Cela n’est pas le cas. Lorsque les premières moutures de ces deux lois ont été rédigées vers 2010, les tensions entre la place financière suisse et l’administration fédérale étaient de notoriété publique. Dans une phase ultérieure, nous avons été impliqués et cela a permis l’élaboration de deux lois qui répondent à nos attentes.

Le secret bancaire a largement disparu. Pensez-vous que cela généré une augmentation de l’utilisation des trusts ou de l’achat de valeurs du type bijoux?

Je dirai plutôt que le secret bancaire fiscal a largement disparu car nous continuons et continuerons à observer la plus stricte confidentialité lors des contacts avec nos clients. Ce que nous observons, c’est un intérêt accru pour les investissements immobiliers mais, dans une large mesure, cela est dû à l’évolution des taux d’intérêts. Concernant les trusts, il s’agit d’un autre modèle qui est surtout utilisé par les Anglo-Saxons; en Suisse, je ne vois pas de changements en ce qui concerne le recours à ces structures.

En outre, je ne constate pas du tout un engouement pour l’achat de bijoux et nous ne le conseillerions certainement pas à nos clients.

En fait, la solution la plus simple pour évader le fisc consiste à ouvrir un compte aux Etats-Unis car FATCA exige la transparence d’une manière complètement unilatérale. A mon sens, l’OCDE et l’Union Européenne devraient faire pression sur les Etats-Unis pour corriger cette anomalie, même si je comprends bien qu’il soit plus aisé de s’en prendre à un petit pays comme la Suisse.

Selon Felix Wenger, Managing Partner de McKinsey en Suisse, les banques devraient externaliser beaucoup plus de fonctions, à l’instar de l’industrie automobile. Y souscrivez-vous?

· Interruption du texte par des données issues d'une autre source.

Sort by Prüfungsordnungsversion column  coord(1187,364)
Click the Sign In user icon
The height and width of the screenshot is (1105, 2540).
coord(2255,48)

Potentiellement, je pense qu’une externalisation plus poussée pourrait être bénéfique, en particulier pour les fonctions de back office. Concernant les relations avec nos clients, notre valeur ajoutée se trouve surtout dans les services personnalisés et les relations humaines de qualité et cela n’est donc pas comparable à une chaîne de production automobile.